|YU, YING - Emory University|
|LUTZ, STEFAN - Emory University|
|Compton, David - Dave|
Submitted to: Journal of Molecular Catalysis B: Enzymatic
Publication Type: Peer Reviewed Journal
Publication Acceptance Date: 6/2/2011
Publication Date: 8/25/2011
Citation: Laszlo, J.A., Yu, Y., Lutz, S., Compton, D.L. 2011. Glycerol acyl-transfer kinetics of a circular permutated Candida antarctica Lipase B. Journal of Molecular Catalysis B: Enzymatic. 72:175-180. DOI: 10.1016/j.molcatb.2011.06.002.
Interpretive Summary: Domestic and international markets for oils may be increased by our findings that a modified enzyme works better than the original for forming novel, high-value vegetable oil products for skin care applications. Finding new uses for commodity vegetable oils can raise the income of oilseed producers. Vegetable oils can be altered by enzymes to introduce into the oils functional properties, such as high antioxidant capacity, that promote their inclusion in skin lotions and creams. To make these changes to the oil, sometimes the enzyme itself needs to be modified first so that it will conduct the required reaction. The present work describes how a microbial enzyme with a single change to its structure allows it to more quickly incorporate unique fatty acids into products. A potential drawback was the unexpected finding that this new enzyme is more readily inhibited by a component of vegetable oils, which makes the enzyme work more slowly. The enzyme may need further modifications to fully exploit its potential. The new information in this work will help scientists seeking beneficial changes to the enzyme to enable the synthesis of novel products from vegetable oils.

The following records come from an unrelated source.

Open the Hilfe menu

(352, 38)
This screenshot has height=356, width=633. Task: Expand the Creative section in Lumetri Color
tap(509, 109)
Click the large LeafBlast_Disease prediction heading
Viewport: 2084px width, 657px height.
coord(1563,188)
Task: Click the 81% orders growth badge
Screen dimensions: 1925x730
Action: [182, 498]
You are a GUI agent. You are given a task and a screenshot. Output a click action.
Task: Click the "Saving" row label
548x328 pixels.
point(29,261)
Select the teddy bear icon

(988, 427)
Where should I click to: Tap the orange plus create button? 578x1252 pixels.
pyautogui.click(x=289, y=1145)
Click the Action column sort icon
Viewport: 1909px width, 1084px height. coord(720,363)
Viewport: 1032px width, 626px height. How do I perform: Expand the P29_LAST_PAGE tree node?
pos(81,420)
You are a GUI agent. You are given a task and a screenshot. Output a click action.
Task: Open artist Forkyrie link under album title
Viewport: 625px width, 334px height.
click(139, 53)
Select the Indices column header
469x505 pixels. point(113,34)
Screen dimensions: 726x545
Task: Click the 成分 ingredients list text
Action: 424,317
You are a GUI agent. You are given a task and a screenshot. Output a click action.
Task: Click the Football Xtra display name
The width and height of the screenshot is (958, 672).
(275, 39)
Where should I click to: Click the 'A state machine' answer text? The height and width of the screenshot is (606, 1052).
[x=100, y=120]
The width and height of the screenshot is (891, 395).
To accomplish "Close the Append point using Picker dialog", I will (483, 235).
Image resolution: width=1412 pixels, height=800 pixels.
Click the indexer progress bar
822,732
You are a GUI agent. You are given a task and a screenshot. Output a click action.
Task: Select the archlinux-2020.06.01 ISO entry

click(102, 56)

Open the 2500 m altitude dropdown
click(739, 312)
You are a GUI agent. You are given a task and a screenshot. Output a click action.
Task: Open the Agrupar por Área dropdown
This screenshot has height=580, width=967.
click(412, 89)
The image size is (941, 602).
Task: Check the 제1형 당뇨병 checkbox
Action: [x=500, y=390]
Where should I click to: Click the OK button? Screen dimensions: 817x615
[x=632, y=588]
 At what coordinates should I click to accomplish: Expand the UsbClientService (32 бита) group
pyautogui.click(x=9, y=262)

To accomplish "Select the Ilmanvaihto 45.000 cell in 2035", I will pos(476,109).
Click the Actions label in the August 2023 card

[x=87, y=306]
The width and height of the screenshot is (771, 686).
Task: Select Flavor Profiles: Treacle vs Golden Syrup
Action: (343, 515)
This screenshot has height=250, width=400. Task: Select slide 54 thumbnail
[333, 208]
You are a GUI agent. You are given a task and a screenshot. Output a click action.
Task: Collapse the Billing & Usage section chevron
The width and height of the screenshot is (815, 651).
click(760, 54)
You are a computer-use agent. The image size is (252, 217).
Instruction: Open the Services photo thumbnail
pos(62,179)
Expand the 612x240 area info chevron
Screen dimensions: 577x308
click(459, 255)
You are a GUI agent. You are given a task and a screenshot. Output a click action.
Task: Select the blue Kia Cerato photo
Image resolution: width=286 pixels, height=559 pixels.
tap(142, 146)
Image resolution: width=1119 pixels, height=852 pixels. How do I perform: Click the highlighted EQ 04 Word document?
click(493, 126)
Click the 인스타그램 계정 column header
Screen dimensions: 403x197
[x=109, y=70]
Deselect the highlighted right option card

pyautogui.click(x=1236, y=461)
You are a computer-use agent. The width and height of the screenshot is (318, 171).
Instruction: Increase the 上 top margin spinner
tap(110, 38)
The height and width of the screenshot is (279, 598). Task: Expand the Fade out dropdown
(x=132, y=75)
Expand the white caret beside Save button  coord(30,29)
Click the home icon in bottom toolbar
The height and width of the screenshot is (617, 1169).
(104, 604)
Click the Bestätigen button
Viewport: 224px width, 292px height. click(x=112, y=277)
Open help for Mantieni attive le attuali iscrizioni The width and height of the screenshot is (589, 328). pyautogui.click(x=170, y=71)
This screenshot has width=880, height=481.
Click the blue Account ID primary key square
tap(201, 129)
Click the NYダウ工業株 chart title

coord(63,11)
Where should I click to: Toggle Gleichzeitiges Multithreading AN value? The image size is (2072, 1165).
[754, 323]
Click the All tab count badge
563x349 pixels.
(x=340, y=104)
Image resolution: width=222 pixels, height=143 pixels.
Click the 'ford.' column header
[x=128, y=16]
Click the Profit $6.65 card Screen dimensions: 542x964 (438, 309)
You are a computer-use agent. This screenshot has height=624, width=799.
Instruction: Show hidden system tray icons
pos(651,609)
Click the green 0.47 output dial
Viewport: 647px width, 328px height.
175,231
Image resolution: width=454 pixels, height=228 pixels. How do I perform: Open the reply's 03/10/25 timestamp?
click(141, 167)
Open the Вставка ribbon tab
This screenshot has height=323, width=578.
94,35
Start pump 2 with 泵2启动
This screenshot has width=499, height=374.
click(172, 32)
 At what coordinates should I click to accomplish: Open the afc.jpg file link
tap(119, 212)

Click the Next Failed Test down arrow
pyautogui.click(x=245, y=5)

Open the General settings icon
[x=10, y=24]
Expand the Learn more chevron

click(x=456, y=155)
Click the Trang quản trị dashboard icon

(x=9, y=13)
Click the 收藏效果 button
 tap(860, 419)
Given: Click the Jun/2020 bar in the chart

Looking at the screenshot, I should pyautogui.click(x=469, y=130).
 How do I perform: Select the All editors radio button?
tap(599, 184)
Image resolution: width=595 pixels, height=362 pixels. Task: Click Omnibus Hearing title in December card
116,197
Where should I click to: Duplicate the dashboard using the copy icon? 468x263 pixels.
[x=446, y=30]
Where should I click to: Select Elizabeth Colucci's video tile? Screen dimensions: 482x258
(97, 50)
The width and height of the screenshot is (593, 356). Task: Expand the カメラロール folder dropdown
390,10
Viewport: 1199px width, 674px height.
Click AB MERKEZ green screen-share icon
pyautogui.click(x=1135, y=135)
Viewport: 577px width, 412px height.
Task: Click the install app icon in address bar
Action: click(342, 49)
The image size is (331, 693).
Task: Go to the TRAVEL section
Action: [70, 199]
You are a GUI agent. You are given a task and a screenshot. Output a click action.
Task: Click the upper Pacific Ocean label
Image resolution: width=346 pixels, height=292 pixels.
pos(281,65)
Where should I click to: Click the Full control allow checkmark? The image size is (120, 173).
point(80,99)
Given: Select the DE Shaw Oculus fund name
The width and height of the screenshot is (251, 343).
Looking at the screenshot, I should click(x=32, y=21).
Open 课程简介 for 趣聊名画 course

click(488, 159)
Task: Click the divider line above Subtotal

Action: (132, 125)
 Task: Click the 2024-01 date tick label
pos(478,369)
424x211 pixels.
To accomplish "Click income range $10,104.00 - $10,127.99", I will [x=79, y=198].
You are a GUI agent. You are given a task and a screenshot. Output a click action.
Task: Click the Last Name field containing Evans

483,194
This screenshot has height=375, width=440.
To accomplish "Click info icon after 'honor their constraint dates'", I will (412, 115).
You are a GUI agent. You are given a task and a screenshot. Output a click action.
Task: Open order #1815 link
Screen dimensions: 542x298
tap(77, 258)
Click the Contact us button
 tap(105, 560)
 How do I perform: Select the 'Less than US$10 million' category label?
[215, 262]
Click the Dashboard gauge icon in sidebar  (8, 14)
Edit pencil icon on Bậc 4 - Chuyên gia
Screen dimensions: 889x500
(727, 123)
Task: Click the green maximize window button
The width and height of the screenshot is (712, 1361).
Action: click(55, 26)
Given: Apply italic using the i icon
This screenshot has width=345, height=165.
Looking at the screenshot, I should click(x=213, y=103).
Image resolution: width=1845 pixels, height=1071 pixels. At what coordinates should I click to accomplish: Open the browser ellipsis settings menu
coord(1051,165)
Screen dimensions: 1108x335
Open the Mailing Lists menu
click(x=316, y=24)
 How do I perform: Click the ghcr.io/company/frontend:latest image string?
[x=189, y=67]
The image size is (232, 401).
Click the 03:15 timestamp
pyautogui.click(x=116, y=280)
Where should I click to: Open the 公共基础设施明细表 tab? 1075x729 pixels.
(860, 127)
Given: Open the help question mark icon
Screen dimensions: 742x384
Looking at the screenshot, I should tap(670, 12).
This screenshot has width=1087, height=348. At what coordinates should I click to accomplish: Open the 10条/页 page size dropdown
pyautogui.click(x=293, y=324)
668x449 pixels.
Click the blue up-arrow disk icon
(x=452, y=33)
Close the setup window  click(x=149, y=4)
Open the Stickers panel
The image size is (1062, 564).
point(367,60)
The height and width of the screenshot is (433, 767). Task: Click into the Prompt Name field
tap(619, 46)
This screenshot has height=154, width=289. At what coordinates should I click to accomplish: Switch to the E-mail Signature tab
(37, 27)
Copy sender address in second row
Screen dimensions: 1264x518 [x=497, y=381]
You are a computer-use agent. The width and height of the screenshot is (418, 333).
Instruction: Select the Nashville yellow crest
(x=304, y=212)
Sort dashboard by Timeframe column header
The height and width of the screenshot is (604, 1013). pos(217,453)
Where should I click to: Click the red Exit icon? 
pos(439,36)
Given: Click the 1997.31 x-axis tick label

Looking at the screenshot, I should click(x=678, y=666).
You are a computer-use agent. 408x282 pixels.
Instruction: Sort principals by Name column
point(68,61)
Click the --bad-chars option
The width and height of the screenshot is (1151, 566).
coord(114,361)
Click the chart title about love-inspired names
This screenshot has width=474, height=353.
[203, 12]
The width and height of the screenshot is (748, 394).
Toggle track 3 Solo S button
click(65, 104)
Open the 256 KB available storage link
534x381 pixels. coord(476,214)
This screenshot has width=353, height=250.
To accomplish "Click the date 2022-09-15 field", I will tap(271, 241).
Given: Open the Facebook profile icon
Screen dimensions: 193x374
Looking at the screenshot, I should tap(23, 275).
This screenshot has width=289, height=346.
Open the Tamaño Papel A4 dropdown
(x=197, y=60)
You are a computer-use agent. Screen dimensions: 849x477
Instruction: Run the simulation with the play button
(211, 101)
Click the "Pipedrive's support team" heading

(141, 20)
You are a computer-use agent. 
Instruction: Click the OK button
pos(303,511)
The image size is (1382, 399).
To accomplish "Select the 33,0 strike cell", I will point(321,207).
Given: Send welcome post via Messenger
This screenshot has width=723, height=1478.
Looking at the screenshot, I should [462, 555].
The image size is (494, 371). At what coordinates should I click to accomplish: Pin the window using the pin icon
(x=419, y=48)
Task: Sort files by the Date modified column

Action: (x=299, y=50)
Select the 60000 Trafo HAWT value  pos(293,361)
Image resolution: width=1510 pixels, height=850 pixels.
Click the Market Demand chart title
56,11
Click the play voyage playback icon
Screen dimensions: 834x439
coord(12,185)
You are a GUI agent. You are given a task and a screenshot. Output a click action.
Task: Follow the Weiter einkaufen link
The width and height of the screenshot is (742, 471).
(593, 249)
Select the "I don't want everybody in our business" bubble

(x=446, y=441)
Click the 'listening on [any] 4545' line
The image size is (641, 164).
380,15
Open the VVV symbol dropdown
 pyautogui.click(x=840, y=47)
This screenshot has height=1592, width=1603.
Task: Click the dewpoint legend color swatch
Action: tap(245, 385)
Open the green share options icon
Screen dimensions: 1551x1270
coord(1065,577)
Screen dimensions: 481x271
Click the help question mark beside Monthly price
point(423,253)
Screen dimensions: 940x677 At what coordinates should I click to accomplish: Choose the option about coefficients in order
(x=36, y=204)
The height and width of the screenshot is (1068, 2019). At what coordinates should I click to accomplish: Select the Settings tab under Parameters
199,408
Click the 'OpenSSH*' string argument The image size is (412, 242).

Technical Abstract: Triacylglycerols containing a high abundance of unusual fatty acids, such as y-linolenic acid, or novel arylaliphatic acids, such as ferulic acid, are useful in pharmaceutical and cosmeceutical applications. Candida antarctica lipase B (CALB) is quite often used for non-aqueous synthesis, although the wild-type enzyme can be rather slow with bulky and sterically hindered acyl donor substrates. The catalytic performance of a circularly permutated variant of CALB, cp283, with various acyl donors and glycerol was examined. In comparison to wild-type CALB, butyl oleate and ethyl y-linolenate glycerolysis rates were 2.2- and 4.0-fold greater, respectively. Cp283 showed substrate inhibition by glycerol, which was not the case with the wild-type version. With either ethyl ferulate or vinyl ferulate acyl donors, cp283 matched the performance of wild-type CALB. Changes in active site accessibility resulting from circular permutation led to increased catalytic rates for bulky fatty acid esters but did not overcome the steric hindrance or energetic limitations experienced by arylaliphatic esters.